• [Your goal] Output the passage of the stress-awareness article below from "Stress does not" up to and including "and let it go.", copied character for character.

• [Reading passage]

April is Stress Awareness Month, and if you’re like millions of other Americans, you’re stressed at some point in your day.
Stress does not merely afflict your mind; it can also affect you on a cellular level. Long-term stress can even lead to headaches to stomach disorders to depression, and can even increase the risk of serious conditions like stroke and heart disease. Understanding the mind/stress/health connection can help you better manage stress and improve your health and well-being.
Those who suffer from chronic stress need to change their approach if they can’t change the situations stressing them out, according to the government, by:
- Recognize when you don’t have control, and let it go.
- Don’t get anxious about situations that you cannot change.
- Take control of your own reactions, and focus on what makes you feel calm and in control. This may take some practice, but it pays off in peace of mind.
- Develop a vision for healthy living, wellness, and personal- professional growth.
- Set realistic goals to help you realize your vision.
Of course, taking a few minutes each day to recharge can also help you relax – and exercise is a tried and true stress reliever. Looking for another beneficial way to relax that will recharge your mind and body? Here are some tips from some of genConnect’s best experts:
1) Click here for some tips from the experts at Chicken Soup for the Soul, which include: using your positive thinking, say “no.”
if you are taking on too much, don’t strive for perfection, carve that to-do list into tiny pieces, and take care of yourself every day. How Well Do You Take Care of Yourself? (QUIZ)
2) Author of The Happiness Project and columnist for Good Housekeeping, Gretchen Rubin says to have strong connections with other people to raise your happiness level, get enough sleep, and take the time to notice the scents of pleasurable things like fresh laundry. Watch more of Gretchen’s tips here.
3) To ward off work stress, disconnect from work and re-connect with yourself! Here are 7 ways how…
4) Try meditation: Russell Simmons, Ringo Starr, Russell Brand and even Sheryl Crow do it; Dr. Alan Tepp prescribes meditation as a way to obtain a state of mind “wherein someone can go about their daily activities in a mindfully mediated state.” Forms of meditation include: Transcendental Meditation, Mindfulness Meditation, Zen Meditation, Buddhist Meditation, and Taoist Meditation.

• [Data for analysis]
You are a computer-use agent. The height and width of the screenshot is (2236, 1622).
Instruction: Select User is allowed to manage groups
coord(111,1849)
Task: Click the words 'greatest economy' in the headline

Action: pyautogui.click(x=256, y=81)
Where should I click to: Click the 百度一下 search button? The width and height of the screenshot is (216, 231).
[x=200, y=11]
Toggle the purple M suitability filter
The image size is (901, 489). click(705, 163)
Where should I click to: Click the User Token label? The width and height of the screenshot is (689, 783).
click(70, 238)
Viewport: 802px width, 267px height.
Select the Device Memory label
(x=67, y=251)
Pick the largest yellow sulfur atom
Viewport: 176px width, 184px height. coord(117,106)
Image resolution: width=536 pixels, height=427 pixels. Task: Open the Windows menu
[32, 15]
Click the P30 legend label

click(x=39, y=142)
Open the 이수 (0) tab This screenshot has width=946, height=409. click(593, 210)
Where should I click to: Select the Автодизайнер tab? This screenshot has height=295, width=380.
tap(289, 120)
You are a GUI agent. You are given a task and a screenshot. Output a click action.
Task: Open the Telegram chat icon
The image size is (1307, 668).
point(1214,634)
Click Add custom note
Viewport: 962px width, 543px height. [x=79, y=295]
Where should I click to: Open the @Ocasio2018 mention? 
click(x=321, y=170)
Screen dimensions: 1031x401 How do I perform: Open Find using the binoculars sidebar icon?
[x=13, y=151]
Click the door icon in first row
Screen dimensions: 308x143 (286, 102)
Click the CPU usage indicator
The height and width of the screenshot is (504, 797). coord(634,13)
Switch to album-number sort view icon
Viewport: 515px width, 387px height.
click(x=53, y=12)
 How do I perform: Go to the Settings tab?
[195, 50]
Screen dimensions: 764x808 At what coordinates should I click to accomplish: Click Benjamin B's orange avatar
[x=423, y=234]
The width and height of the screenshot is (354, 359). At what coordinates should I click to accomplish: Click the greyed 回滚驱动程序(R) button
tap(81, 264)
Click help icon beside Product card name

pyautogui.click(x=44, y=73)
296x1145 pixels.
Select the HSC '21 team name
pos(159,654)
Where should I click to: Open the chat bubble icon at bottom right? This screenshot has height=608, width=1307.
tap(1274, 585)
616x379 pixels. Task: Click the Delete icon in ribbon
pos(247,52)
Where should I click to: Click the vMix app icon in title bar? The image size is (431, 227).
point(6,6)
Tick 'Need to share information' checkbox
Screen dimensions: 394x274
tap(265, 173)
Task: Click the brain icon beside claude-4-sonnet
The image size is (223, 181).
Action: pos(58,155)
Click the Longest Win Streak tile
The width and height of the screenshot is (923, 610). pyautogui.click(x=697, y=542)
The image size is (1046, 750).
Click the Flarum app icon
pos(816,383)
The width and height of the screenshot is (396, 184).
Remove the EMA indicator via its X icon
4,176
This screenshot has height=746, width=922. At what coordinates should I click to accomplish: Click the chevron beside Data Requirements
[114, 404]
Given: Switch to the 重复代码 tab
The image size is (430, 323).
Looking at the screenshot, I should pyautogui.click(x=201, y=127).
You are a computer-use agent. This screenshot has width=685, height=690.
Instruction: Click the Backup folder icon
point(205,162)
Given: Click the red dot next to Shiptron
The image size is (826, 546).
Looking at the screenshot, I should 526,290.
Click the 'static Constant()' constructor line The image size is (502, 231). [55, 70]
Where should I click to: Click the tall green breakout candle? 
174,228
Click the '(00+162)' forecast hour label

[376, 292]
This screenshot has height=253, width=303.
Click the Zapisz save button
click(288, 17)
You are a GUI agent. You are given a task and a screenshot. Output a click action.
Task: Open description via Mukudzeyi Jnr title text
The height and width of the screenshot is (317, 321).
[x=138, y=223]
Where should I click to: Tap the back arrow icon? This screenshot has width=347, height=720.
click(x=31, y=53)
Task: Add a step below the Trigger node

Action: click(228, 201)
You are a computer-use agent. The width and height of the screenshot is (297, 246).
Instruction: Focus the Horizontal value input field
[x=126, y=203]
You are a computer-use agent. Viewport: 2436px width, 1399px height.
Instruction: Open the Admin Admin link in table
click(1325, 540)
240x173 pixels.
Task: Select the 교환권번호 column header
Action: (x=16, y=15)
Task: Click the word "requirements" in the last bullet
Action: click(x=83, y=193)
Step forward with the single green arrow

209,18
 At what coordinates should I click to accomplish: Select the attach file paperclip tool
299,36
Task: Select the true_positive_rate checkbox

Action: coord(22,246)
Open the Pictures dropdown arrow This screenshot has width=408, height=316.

• [Answer to this task]
Stress does not merely afflict your mind; it can also affect you on a cellular level. Long-term stress can even lead to headaches to stomach disorders to depression, and can even increase the risk of serious conditions like stroke and heart disease. Understanding the mind/stress/health connection can help you better manage stress and improve your health and well-being.
Those who suffer from chronic stress need to change their approach if they can’t change the situations stressing them out, according to the government, by:
- Recognize when you don’t have control, and let it go.